Cosa fare: Nel testo sulla nuova pubblica amministrazione, a quale legge è oggi vincolata la comunicazione pubblica?
:: Testo da analizzare ::
Ne deriva che nella nuova Pa il dipendente non è più un mero esecutore, interprete passivo di norme (funzione che in futuro potrebbe essere persino demandata ad algoritmi, come si ipotizza a livello internazionale). Il nuovo dipendente pubblico, soprattutto se dirigente, deve avere competenze utili per «arrivare dove le macchine non arrivano, la capacità di governarle, di estrarre valore dai dati, di tradurre il codice di legge in codice informatico, di proteggere dagli effetti collaterali della trasformazione digitale», prosegue Olivanti.

Punti confermati da Sergio Talamo, di Formez, la in-house del dipartimento innovazione del Governo per le attività di ammodernamento della Pa: «Il digitale non è solo un progresso tecnologico, ma un vero cambio di civiltà e una leva potentissima per il miglioramento della prestazione pubblica. Non a caso è un perno del Pnrr, e il ministro per la Pubblica amministrazione Paolo Zangrillo lo ha messo fra i cardini del piano formativo dei dipendenti pubblici». Lo stesso Talamo riconosce che sarà un passaggio difficile. Prova ne è il tasto dolente della comunicazione pubblica. La comunicazione pubblica è ora vincolata a una legge, la 150 del 2000, «pre-digitale e quindi preistorica. Il lavoro di questi anni per la riforma, una “legge 151” che riconosca le attività e le professionalità digitali, è un passaggio fondamentale per la nuova Pa. Se il metaverso e l’intelligenza artificiale propongono soluzioni sempre più avanzate, in forma ad esempio di bot e chatbot, occorre una regia umana che abbia come bussola la qualità dei servizi pubblici e la citizen satisfaction», dice Talamo.
:::
:: Dati forniti ::
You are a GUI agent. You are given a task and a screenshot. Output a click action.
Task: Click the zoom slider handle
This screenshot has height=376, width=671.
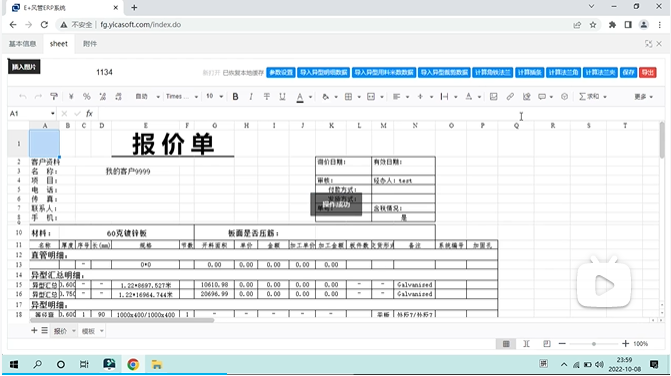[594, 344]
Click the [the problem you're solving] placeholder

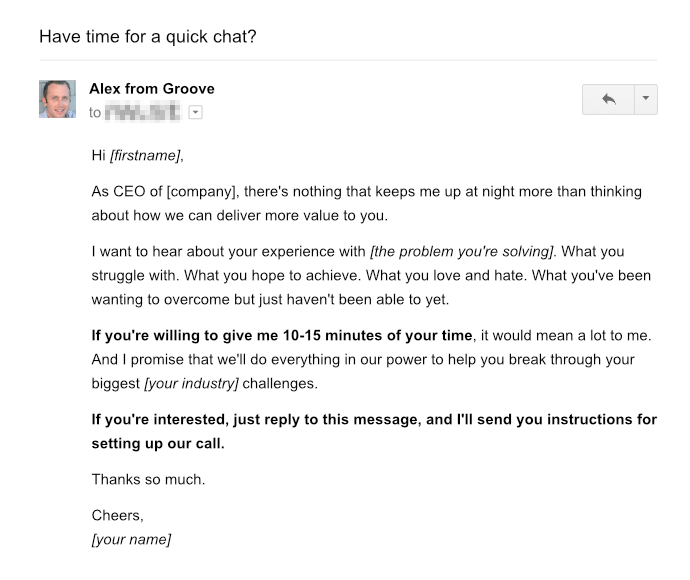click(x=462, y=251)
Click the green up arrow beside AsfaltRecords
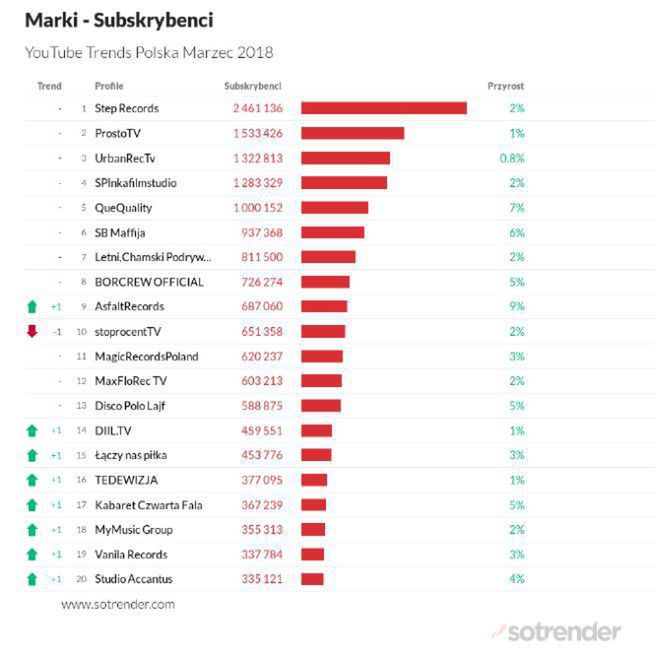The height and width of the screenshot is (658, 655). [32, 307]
:::
Risposta all'esercizio: Alla legge 150 del 2000.